The City of Oak Harbor spent roughly $1.1 million of its CARES Act funds last year, leaving just over $297,000 on the table, according to a staff presentation at a Jan. 27 council workshop.
Most of the money was spent on the city’s COVID-19 related expenses. The city spent $675,521.76 on telework capabilities, cleaning supplies, Plexiglass for offices and a modular building for engineering staff.
The city spent almost all of the money it awarded to itself and left about $13,000 unspent.
To be eligible for CARES Act funds, an expense had to be connected to the COVID-19 emergency, had to be necessary, could not fulfill a shortfall in government revenues and could not be funded through another budget as of March 27.
Only expenses that existed because of the pandemic were allowed.
Expenses incurred from March 27 through Nov. 30 were eligible for CARES Act funds. Finance Director David Goldman said he had asked the state Department of Commerce if the deadline would be extended but had not yet heard back.
A modular building for engineering staff accounted for the biggest expenditure for a budgeted $315,000. The city council approved the purchase in October. Staff said the building was necessary to provide more office space and social distancing.
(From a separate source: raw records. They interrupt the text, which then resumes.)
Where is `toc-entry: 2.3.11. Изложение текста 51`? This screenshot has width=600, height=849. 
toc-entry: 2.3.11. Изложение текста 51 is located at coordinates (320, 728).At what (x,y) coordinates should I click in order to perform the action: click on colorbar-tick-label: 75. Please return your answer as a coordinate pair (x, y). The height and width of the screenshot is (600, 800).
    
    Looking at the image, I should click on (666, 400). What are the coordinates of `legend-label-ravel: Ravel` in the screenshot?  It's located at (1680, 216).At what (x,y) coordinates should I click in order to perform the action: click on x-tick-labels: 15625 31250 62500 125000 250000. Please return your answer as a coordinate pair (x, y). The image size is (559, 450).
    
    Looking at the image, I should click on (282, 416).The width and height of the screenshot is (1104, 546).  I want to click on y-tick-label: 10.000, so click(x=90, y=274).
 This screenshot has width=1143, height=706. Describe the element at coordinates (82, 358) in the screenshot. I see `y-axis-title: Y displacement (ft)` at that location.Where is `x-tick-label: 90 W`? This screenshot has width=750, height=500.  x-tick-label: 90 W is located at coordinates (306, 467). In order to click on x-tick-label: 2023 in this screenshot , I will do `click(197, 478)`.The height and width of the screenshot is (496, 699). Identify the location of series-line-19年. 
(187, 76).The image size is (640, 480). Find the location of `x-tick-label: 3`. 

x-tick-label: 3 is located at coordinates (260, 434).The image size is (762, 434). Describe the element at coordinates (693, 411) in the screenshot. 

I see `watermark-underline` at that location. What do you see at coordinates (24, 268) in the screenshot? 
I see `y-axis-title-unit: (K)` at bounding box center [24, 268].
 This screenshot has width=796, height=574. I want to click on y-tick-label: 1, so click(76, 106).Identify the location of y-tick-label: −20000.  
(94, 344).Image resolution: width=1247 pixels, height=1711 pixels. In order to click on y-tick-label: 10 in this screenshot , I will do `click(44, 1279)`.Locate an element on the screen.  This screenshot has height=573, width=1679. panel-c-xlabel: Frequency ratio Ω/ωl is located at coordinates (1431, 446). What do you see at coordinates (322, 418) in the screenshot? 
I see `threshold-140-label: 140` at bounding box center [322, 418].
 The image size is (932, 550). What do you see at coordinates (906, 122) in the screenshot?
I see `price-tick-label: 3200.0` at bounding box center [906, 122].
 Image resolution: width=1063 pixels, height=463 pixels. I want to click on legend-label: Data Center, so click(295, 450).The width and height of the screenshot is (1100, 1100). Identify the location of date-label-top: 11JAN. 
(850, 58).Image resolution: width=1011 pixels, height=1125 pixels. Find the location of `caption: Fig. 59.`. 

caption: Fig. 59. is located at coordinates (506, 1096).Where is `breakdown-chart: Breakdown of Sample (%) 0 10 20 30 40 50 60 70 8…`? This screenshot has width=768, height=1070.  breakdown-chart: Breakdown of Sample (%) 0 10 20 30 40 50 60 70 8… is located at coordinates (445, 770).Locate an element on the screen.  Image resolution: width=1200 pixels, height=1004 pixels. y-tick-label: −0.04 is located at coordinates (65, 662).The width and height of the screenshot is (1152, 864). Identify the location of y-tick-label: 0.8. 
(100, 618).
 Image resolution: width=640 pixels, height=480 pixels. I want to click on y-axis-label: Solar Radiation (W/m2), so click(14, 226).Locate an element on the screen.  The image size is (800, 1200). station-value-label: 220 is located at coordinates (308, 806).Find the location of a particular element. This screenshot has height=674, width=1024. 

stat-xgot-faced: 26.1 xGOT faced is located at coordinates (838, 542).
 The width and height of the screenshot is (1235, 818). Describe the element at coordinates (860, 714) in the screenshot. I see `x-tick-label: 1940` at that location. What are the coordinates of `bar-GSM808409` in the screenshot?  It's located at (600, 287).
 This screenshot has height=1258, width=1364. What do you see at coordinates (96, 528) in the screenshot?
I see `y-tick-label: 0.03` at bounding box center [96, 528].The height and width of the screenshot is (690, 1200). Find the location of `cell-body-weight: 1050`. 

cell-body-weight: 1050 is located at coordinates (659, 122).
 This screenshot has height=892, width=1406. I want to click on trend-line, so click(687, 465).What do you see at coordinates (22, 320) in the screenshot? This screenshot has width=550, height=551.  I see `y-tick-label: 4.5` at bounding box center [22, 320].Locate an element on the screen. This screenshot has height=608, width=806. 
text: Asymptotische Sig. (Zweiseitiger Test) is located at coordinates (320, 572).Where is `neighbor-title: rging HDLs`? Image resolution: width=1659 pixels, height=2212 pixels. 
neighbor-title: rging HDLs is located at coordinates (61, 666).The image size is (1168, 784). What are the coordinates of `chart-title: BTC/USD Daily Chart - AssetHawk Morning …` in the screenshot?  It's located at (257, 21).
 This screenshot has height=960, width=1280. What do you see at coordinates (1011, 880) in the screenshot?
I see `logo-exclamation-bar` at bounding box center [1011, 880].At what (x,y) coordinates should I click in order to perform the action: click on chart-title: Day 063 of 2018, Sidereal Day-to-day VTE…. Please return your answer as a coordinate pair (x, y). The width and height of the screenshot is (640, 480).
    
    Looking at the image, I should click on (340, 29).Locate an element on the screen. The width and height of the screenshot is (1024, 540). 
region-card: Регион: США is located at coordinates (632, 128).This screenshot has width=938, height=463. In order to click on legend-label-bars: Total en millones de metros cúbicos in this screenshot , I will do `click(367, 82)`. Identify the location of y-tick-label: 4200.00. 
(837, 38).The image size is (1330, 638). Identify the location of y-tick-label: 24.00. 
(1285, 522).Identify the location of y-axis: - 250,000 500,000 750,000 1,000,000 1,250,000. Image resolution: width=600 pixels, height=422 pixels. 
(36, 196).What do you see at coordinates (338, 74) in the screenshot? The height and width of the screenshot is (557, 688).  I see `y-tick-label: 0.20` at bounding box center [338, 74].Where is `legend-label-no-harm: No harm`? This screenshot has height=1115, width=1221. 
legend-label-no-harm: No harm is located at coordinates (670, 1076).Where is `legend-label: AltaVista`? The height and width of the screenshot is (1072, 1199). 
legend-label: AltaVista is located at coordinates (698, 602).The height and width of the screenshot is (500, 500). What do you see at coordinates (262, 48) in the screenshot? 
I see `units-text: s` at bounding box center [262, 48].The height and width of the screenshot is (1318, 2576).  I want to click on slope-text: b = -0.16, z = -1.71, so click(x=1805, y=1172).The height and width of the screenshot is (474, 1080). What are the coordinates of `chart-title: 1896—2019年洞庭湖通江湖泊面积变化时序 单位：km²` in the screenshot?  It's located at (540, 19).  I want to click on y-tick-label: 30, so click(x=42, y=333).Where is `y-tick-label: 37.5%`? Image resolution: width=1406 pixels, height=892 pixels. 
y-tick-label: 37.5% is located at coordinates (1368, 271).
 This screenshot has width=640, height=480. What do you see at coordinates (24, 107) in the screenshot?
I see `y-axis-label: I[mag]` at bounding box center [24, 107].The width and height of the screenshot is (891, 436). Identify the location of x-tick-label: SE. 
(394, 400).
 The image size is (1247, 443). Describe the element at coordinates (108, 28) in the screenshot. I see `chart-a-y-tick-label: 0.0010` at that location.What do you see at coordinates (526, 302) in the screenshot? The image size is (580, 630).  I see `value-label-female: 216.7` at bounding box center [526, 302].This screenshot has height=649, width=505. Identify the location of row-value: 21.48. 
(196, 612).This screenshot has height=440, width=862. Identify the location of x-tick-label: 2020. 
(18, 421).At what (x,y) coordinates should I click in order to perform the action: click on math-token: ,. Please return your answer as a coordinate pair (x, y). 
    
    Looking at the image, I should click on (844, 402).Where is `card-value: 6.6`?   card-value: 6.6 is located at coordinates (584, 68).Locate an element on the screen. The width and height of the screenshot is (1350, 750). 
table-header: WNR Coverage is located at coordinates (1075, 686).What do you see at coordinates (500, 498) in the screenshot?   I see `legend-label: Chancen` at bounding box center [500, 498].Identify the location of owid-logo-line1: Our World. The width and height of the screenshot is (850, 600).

Staff broke the spending down into categories.
The city spent $416,497.02 in a category that included the new building and such public safety measures as Plexiglass and floor markings in city hall and the senior center.
The city spent $148,944.47 on telework capabilities, including 27 Microsoft Surface tablets, 54 webcams and two virtual private network servers, according to Central Services Supervisor Sandra Place.
It spent $75,170.93 on personal protective equipment, hand sanitizer, gloves, and cleaning supplies for staff and facilities.
“It was like Black Friday shopping, I’ll tell you,” Place said. “Everyday we were checking to find out what we could get, and whoever got there first got it.”
It also spent $26,124.60 on two software programs. One is CivicRec, a virtual parks and recreation activity management tool, and the other is Zencity, a $15,000 tool to measure public opinion.
The city also accounted for staff hours related to the public health crisis.
The city spent $1,616.28 in finance staff hours and $7,168.46 of public safety staff dedicated to COVID-19.
Besides expenses at city hall, the city’s CARES Act funds also went to the North Whidbey Island Small Business Relief program.
The program was awarded more than $711,000 of the city’s funds, but only $426,946.75 was spent.
A total of 83 businesses applied for the relief, but 20 did not receive any funds. Public Information Officer Sabrina Combs said that some businesses were disqualified, withdrew applications or went out of business.
The city also spent $40,860 on personal protective equipment, cleaning supplies and signage that it gave out to about 20 businesses, Combs said.